Generally speaking, if you have a less than ideal recording environment for your audio/video, then a dynamic mic is probably your best solution. These are the types of microphones that are used during most live concerts, and the reason is that they mostly just pick up sound that is in very close vicinity to the microphone. This doesn’t meant that dynamic microphones are only useful in large venues, rather, they’re a very “dynamic” microphone in that you can pretty much use them anywhere. Just as a side note here, as mentioned in the video above, the de facto standard for on stage performances are the Shure SM58 for vocals and the Shure SM57 for instruments. I’m very fond of the AKG D5 that I demonstrated in the video above and you’ll notice it performs great in my not-so-friendly recording environment. Well known podcasters/video-casters such as Leo Laporte use the Heil PR-40 which also has a very nice sound to it.

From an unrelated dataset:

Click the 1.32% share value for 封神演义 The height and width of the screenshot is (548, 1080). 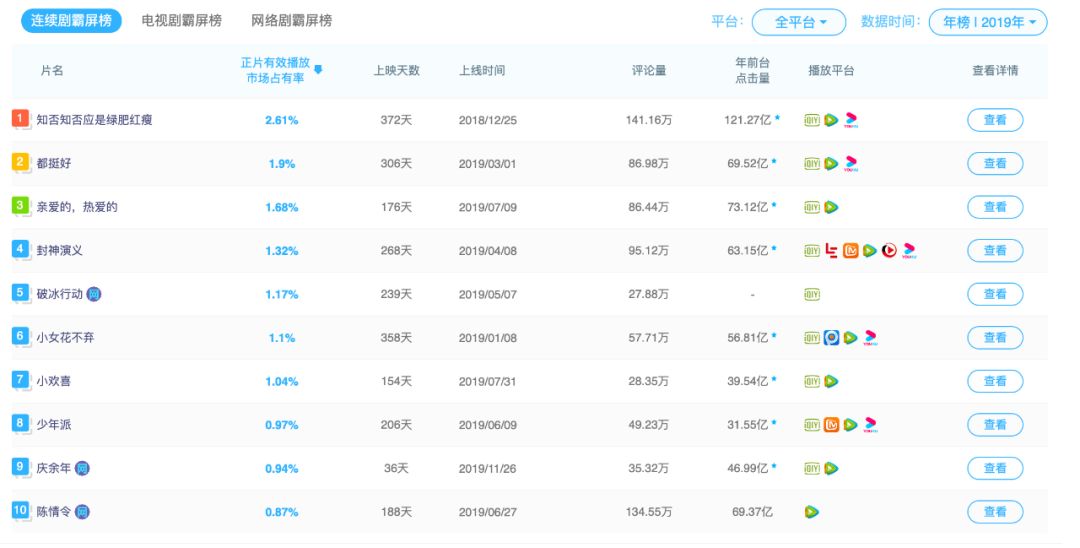click(x=281, y=251)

Condenser microphones are known and loved for picking up every nuance and subtle tone of a person’s voice or surroundings. IF, and I can’t stress this enough – IF you have a proper recording environment then a condenser mic might be the right choice for you. If you have a recording booth (there are even portable recording booths like this one) or a room treated with sound deadening materials, a condenser microphone can really bring out the lush sound in your voice. If you listened to the video with headphones on, you could definitely tell the echo that was present while recording on the condenser mics in my room with hardwoods and regular walls. The reverberation is very present and is distracting and thus takes away from the content being delivered. However, you noticed that when I went in the closet with the same microphones, it really transformed the way they sound. Granted, the ATR-3350 lavalier mic that I demo’d isn’t exactly high end, it was definitely usable and I don’t believe would deter a person from consuming your content. With a higher quality microphone such as the Rode NT1A you could produce some great sounding material. There are other popular USB condenser microphones such as the Blue Yeti, but I would recommend against them for reasons I’ll explain below.

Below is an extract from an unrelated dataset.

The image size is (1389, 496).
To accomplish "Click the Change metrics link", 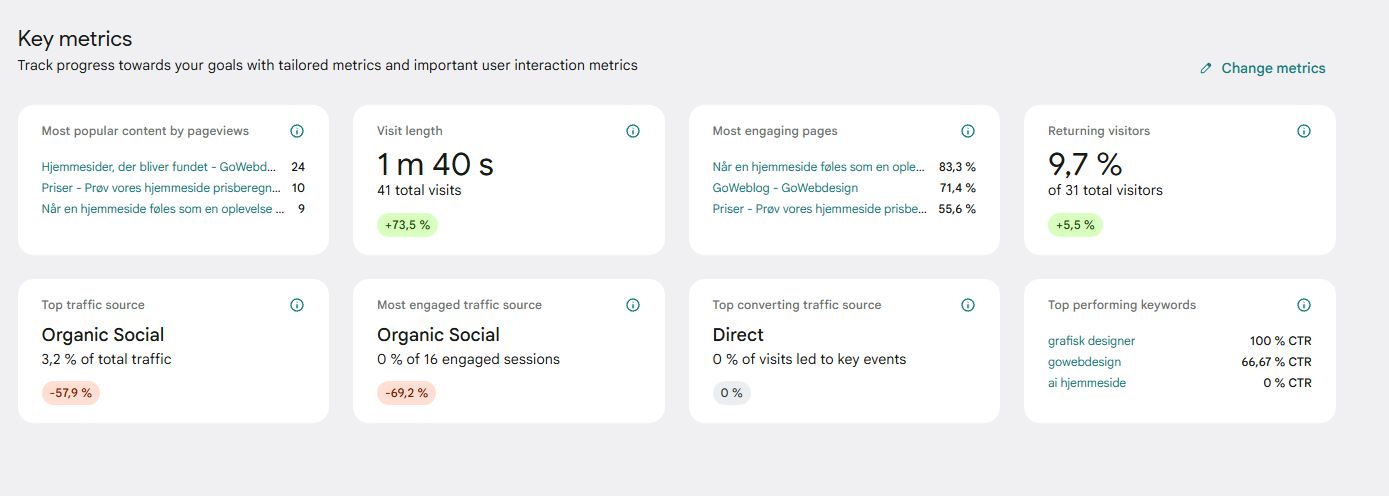I will (1273, 68).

I’ll cover these real quick simply because I demo’d the Rode VideoMic in the video. Essentially shotgun microphones are highly directional condenser microphones that filter out noises that aren’t directly in front of the mic. Being a condenser mic and having a high sensitivity to sounds in front of the mic, the Rode VideoMic picked up all echoes off the walls of my room and that’s why you got the reverberation. This particular microphone is more suited to be used outdoors where there are no walls to bounce the sound around and are generally used with higher gain settings so you can get further back from the action of what’s being recorded but still get great sound.

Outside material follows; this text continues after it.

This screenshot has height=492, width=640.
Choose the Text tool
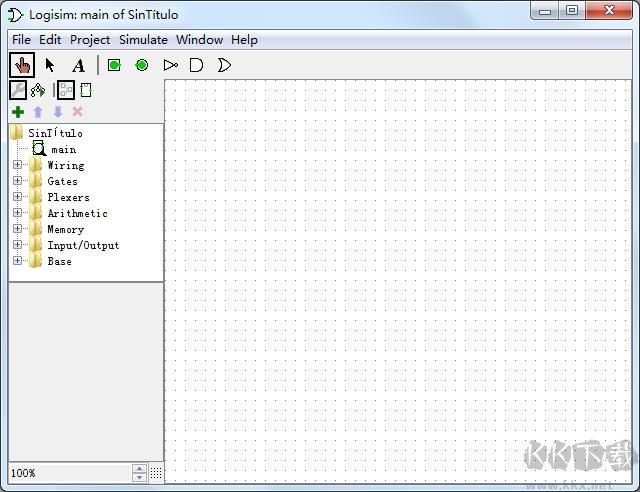(x=78, y=66)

For the record, these aren’t the only types of microphones in existence. There are ribbon microphones, USB microphones, drum microphones, specialty microphones that are now being built for the iPad and other recording devices. As far as USB microphones are concerned, here are my thoughts. If possible, I would avoid them, for two reasons. 1. You are tied to only being able to use the microphone if you have a computer around. 2. You have to use a computer to record the audio, and if you’ve ever had a program crash on a computer, then you know why this is not the greatest idea. For all of you Mac owners out there, I’m also a proud owner of a Mac, and yes, I’ve still had programs crash on this machine. Trusting a computer to do your recording is basically rolling the dice. I would highly recommend NOT getting a USB microphone, and rather purchase either a microphone with XLR inputs (better for reducing noise due to electric interference), or a standard 1/8″ or 1/4″ TRS connector. At least with this approach, you can plug into just about any audio hardware on the market (including a computer) and the money you’ll be spending will be on good audio rather than USB convenience. Just to reiterate, it’s not that USB microphones don’t have great quality – some do, but you’re trusting that your computer will always behave and that you’ll never want to plug into anything else.
For a vast majority of people, a dynamic microphone will likely be the most convenient solution that will still provide professional quality audio. If you’ve already invested in a condenser microphone and you don’t have the right type of environment to do your recordings in, you can either fix your environment or invest in something like the portable recording booth like I mentioned above. There are also things you can do in your post-production (after you’ve recorded the material) that can help fix problems with the audio, but nothing is quite as good, or as easy as getting a quality recording the first time. Choosing the right microphone can not only vastly improve your audio quality, but it can save you time in editing, and increase your subscriber base. A good microphone is not just a tool, but it’s an investment.